PATHOLOGY AND MORBID ANATOMY.—Pulmonary processes associated with bronchial catarrh frequently lead to enlargement of the bronchial glands, because, owing to the impervious character of the basement membrane of the bronchial passages, the mucous and epithelial portion of the exudation is expectorated, and that portion of the exudate which occurs from the bronchial blood-vessels is absorbed and carried by means of the pulmonary lymphatics to the bronchial glands. Tubercular deposits frequently occur in the glands of the posterior, and much less frequently in those of the anterior, mediastinum.
Independently of the above conditions, caseating bronchial glands have been found as complications of scarlatina with nephritis or tubercular meningitis.
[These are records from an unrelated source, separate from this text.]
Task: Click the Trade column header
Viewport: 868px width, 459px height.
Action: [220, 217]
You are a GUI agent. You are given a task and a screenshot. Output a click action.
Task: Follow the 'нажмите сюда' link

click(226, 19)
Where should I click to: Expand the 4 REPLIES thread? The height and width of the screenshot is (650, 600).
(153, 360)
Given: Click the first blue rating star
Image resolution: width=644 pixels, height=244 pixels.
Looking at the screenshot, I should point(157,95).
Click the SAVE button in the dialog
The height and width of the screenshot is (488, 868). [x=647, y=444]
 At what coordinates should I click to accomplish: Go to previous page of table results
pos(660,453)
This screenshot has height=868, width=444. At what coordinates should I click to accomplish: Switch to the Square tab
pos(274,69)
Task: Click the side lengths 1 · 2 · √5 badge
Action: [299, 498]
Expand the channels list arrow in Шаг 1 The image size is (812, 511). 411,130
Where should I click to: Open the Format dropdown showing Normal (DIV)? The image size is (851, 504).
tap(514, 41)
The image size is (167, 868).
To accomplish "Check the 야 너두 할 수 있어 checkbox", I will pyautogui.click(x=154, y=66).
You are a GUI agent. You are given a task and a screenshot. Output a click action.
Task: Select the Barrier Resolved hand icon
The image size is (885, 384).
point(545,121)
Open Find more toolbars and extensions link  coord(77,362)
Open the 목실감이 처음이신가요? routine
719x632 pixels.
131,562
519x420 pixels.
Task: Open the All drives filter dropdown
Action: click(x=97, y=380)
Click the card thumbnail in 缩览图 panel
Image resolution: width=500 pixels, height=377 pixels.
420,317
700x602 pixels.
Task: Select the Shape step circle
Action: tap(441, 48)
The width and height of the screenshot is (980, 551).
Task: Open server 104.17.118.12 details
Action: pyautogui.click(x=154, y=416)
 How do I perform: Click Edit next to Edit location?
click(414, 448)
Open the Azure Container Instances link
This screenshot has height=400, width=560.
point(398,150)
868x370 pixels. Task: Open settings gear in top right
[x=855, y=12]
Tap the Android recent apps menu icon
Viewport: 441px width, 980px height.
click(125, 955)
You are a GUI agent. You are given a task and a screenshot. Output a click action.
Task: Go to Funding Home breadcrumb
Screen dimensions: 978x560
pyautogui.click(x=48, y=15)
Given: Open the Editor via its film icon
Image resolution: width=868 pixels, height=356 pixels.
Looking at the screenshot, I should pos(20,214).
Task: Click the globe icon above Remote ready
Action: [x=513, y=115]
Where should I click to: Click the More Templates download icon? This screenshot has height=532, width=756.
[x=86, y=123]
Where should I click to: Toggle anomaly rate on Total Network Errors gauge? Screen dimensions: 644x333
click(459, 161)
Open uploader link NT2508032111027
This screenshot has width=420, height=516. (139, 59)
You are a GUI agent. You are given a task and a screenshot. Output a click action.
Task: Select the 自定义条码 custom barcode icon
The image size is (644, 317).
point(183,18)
An interesting case of this condition has been reported as following an abscess in the glands at the root of the neck as a sequel to measles nine months before.10 Riegel also mentions an instance in which some of the mediastinal glands were enlarged to the size of hen's eggs. The trachea was compressed at the point of bifurcation, so that its calibre was reduced to one-third its natural size. This case was free from other glandular enlargements. Coupland has described a case in a boy four years of age, in whom the cervical glands were enlarged and idiopathic hyperplasia of the bronchial glands was suspected. Autopsy: On raising the sternum a collection of indurated glands was found in the anterior mediastinum, and over the root of the right lung one of these glands had broken down into a cheesy mass. A chain of enlarged lymphatics accompanied the right bronchus. The largest caseous mass had ulcerated through the trachea just above the origin of the right bronchus by an aperture measuring half an inch along the axis of the tube, while for half an inch above its lumen was compressed. In this case the right lung was solidified and contained cheesy matter, with a cavity at the apex. The father of the child had also suffered from increase in the glandular tissues.